For its many flaws, social media has given a greater voice and visibility to many people who are living with HIV. Similarly, Jay Hawkridge became well recognised on TikTok for sharing short video clips talking about the changing reality of the virus. At the premiere of Positive, a documentary about HIV today that will be broadcast by Sky Documentaries, he told me: “It became something that I just started talking about [in real life], because everyone was reacting so well to it. It got to the point where I felt like I’d hit a wall, and try as I might, I couldn’t really go further with it. So a few of my mates were like, ‘Get TikTok‘.”
A point Jay has often repeated on TikTok and Instagram is that, given U=U, the only guarantee you have for avoiding HIV is to have sex with people living with HIV and who have an undetectable viral load; who know their status and have access to treatment. Anyone otherwise who claims to be HIV negative only has their latest test result to rely on.
One of the younger people I interviewed was Ben. “One of the ways I came to terms with my status was watching YouTube videos of people who had been diagnosed and seeing how they were doing, and I didn’t really see anyone who was my age, or who was young,” he said. After posting about his HIV on Twitter and Facebook, “it got thousands of views within the first two weeks. I get Snapchat memories on my phone of that time, and it’s like, ‘You’ve just hit 5,000 views!’”
In the age of digital intimacy, those of us living with HIV have a new and yet familiar set of problems. From routine rejection on dating apps to deciding when or whether to disclose to sexual partners, even in queer online spaces, misinformation about HIV continues to contour our fears and desires. For example, despite meeting his boyfriend on Tinder, a man called Juan said to me, “I mistrust guys on Grindr”.
But from my conversations with other young people living with HIV — including under-represented groups such as migrants, women, trans and non-binary people — there is a sense that the face of HIV activism is changing rapidly alongside the medical leaps and bounds. I asked two people who were born with HIV in 1999 about what kind of images they would like to see representing us in the media. “Happier ones,” Leah tells me. “[But also] ones that show the effect of stigma. I think images of HIV often show the effects of HIV rather than the effects of stigma. I’d love to see that framed as the problem. But also images that show how far we’ve come, what’s important and what’s at stake.”
“I’d love a U=U campaign on TV. I think that would be great,” a young man called Jasper told me. “This is what HIV is like, it’s not a death sentence, and I’m living healthy. I just think we need more representation in HIV so badly, and we do need a TV advert that has the same [effect] as the tombstone.”

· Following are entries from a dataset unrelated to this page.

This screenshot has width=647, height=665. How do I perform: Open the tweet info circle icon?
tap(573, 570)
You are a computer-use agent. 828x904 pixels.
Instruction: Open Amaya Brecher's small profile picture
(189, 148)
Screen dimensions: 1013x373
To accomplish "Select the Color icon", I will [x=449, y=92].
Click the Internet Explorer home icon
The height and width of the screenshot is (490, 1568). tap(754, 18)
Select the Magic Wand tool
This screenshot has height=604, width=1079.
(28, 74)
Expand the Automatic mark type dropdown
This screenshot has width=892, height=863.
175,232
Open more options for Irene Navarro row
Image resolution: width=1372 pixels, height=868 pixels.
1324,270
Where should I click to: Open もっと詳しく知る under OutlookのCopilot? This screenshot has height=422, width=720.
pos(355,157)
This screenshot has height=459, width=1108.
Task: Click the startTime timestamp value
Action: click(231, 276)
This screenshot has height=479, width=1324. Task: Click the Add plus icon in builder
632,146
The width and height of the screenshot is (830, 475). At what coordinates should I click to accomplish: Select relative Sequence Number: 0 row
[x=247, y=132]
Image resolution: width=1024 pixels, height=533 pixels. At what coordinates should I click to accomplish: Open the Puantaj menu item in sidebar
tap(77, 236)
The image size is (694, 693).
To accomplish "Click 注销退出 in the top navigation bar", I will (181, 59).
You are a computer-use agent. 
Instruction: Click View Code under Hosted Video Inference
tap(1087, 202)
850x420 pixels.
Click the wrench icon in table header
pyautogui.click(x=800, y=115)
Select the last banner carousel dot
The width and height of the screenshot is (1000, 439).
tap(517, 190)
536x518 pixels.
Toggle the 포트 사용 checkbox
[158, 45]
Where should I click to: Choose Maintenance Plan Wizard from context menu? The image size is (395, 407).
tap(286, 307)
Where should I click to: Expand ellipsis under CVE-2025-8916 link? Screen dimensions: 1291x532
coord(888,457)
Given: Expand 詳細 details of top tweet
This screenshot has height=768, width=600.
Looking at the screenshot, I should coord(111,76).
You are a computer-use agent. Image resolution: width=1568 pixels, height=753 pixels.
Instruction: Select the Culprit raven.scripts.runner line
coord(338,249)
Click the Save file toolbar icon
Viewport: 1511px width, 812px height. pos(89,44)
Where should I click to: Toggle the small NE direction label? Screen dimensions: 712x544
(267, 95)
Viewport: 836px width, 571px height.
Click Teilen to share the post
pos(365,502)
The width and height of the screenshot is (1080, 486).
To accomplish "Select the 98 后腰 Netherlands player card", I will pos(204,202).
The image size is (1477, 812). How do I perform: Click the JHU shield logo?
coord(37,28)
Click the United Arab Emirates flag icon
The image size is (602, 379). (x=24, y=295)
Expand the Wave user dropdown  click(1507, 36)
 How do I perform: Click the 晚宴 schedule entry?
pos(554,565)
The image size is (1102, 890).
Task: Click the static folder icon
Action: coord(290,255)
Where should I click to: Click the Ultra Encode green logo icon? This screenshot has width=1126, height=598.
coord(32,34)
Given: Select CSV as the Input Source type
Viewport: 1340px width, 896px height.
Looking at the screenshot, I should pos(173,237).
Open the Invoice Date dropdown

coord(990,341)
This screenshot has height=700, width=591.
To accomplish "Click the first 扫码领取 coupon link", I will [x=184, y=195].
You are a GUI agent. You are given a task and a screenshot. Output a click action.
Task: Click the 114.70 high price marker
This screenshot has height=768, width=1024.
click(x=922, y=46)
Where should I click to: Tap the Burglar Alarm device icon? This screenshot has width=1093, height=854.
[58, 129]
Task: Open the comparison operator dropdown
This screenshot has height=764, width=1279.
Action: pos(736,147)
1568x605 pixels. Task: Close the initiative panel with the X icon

In the history of the HIV movement, nothing has been handed to us. We’ve had to fight for better treatment and better representation. As Deborah Gold puts it: “A new generation is defining what HIV activism means to them, and using new avenues, such as social media, to fight stigma.” Social media has allowed for a more diverse range of positive voices to be heard than ever before, but we still need more allies, organisations, and governments to step up and play their part to change the record properly.